Methods The study involved: (1) developing a web-based PtDA for GAD patients from an evidence-based CPG, and (2) assessing PtDA effectiveness in a randomized controlled trial (RCT) at PC centers in Tenerife and Gran Canaria (Spain). The RCT (NCT04364958) compared PtDA to a mental health fact sheet. Measures were collected after the intervention and at a 3-month follow-up. Primary outcome: Decisional Conflict Scale (DCS). Secondary outcomes: GAD-7 questionnaire, GAD knowledge, treatment preference, concordance, and decision quality (knowledge ≥60% and concordant decision).
Results A total of 121 participants were included, with 58 in the intervention and 63 in the control group. Sixty participants completed the 3-month questionnaires. No differences were observed between intention-to-treat (ITT) and per-protocol analyses. In the ITT analysis, no statistically significant difference was found in the DCS between the groups at post-intervention (B=3.32, 95% CI: -6.94, 13.58) or at three months (B= -6.67, 95% CI: -17.74, 4.41). However, a statistically significant difference was found in the GAD knowledge at post-intervention (B=1.65, 95% CI: 0.84, 2.46), persisting at 3-months (B=0.75; 95% CI: 0.01, 1.48). The GAD-7 showed a significant difference at 3-months post-intervention (B= -3.00, 95% CI: -5.69, -0.30).

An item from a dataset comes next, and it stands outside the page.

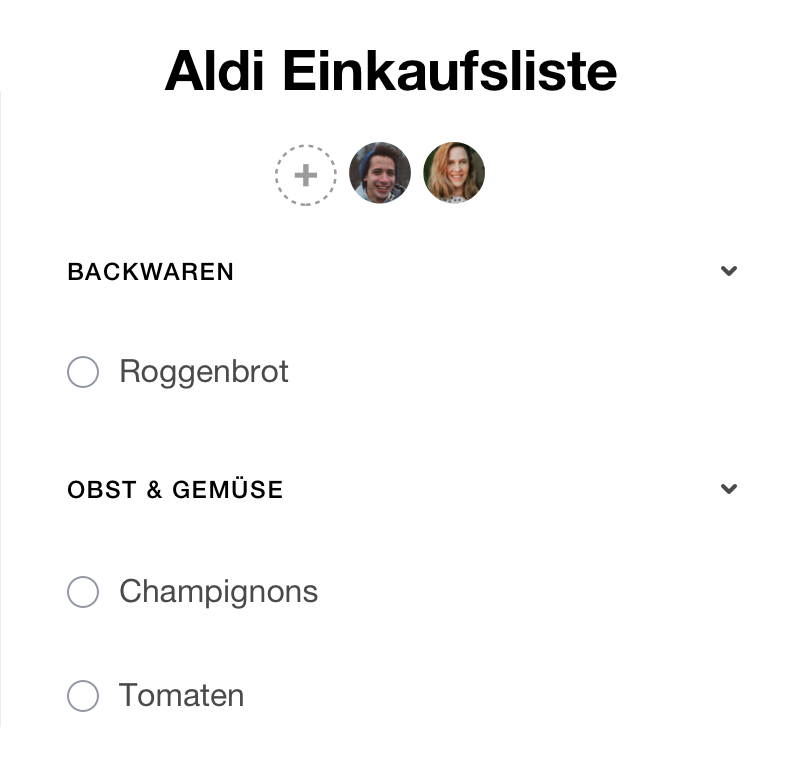Screen dimensions: 800x784
Task: Click the chevron next to BACKWAREN
Action: (729, 270)
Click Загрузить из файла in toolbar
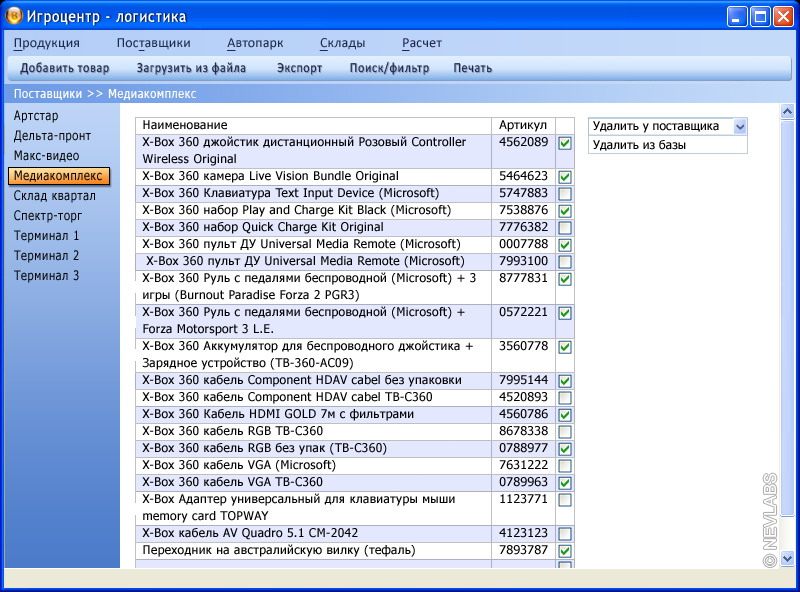The height and width of the screenshot is (592, 800). (191, 68)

Discussion and Conclusion The PtDA developed improves knowledge and GAD symptoms but does not impact DCS for GAD patients. Shared decision-making (SDM) extends beyond the decision-making moment, especially for GAD patients. The SDM process is shaped by the entire clinical encounter and, notably, the entire patient-provider relationship.